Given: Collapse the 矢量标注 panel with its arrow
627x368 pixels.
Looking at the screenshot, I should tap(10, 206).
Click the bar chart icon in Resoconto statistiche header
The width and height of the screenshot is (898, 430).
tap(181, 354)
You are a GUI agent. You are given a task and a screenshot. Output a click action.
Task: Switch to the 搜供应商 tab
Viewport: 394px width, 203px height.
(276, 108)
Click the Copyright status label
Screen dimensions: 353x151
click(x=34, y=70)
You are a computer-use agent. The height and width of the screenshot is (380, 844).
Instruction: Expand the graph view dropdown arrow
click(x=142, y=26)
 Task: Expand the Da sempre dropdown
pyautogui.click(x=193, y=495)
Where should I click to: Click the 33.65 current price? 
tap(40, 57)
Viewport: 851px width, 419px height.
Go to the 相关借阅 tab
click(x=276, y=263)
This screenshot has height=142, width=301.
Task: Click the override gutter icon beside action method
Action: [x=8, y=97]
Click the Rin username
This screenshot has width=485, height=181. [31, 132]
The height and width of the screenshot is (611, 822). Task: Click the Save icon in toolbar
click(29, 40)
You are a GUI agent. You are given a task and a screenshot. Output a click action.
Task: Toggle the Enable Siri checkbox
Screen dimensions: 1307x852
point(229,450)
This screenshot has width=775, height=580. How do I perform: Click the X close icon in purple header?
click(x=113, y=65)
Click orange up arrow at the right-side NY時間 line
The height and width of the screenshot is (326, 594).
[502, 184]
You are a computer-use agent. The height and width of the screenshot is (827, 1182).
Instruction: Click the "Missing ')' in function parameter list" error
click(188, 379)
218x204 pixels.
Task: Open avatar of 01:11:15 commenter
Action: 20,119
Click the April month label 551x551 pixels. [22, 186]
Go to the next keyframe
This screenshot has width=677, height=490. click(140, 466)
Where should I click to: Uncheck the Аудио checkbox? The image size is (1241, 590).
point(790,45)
---
Filter the records above for "label" and copy every matching line.

**Your response**
Click the Copyright status label
Click the April month label 551x551 pixels. [22, 186]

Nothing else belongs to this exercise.